Limitations of this study include the inability to resolve 10 of the discrepant samples due to insufficient residual sample; in these cases, the true result was taken as the xTAG RVP result; however, this might not be the case, and it may have led to an underestimation of the sensitivity for the Enigma MiniLab assay. Additionally, this is a single-center experience and would benefit from collaboration with other centers. Clinicians were not given any instruction on how to obtain the samples and in what order, this could have affected the performance characteristics of either of the assays.

As with all molecular assays, there is a risk that these tests might miss the identification of novel strains, which are not targeted by the primers and probes.

The current model of managing most presumptive infectious diseases involves the administration of empirical antimicrobials rather than pathogen-directed use (18).
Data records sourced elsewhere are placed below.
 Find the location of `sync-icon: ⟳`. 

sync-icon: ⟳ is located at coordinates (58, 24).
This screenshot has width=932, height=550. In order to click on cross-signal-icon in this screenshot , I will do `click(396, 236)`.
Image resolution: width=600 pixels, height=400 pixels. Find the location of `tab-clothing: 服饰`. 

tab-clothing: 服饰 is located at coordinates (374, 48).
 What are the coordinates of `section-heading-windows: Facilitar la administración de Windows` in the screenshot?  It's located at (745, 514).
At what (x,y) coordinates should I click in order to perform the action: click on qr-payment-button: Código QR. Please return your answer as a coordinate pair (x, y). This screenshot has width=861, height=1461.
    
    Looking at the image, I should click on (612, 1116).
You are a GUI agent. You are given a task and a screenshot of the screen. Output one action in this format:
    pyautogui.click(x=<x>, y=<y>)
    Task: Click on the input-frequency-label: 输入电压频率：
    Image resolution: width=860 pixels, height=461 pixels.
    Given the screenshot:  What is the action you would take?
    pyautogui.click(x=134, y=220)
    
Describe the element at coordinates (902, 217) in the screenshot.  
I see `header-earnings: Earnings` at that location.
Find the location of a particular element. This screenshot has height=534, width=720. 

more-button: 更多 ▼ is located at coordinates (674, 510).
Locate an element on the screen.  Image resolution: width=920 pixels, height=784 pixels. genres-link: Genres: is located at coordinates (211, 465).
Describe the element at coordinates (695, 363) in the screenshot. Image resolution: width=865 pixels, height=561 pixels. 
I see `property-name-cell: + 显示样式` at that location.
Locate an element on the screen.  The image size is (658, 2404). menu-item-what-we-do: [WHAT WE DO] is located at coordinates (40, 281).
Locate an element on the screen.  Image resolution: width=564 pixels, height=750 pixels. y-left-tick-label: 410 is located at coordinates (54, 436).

Rapid assays, such as the Enigma MiniLab assay, may have the potential to influence clinical decision making at the point of need and may result in a reduction in unnecessary antibiotic use, targeted use of antiviral drugs for influenza virus (and potentially also for RSV in the future), and rational use of isolation facilities.

ACKNOWLEDGMENTS

We are grateful to the nursing and clinical staff who participated in the study. We are grateful to Jane Tozer for administrative support and Rebecca Glover for comments on the draft manuscript.

The study was funded by Enigma Diagnostics Ltd. The study was supported by the NIHR Collaboration for Leadership in Applied Health Research and Care South London at King's College Hospital NHS Foundation Trust.

We have no other relevant affiliations or financial involvement with any organization or entity with a financial interest in or financial conflict with the subject matter or materials discussed in the manuscript apart from those disclosed.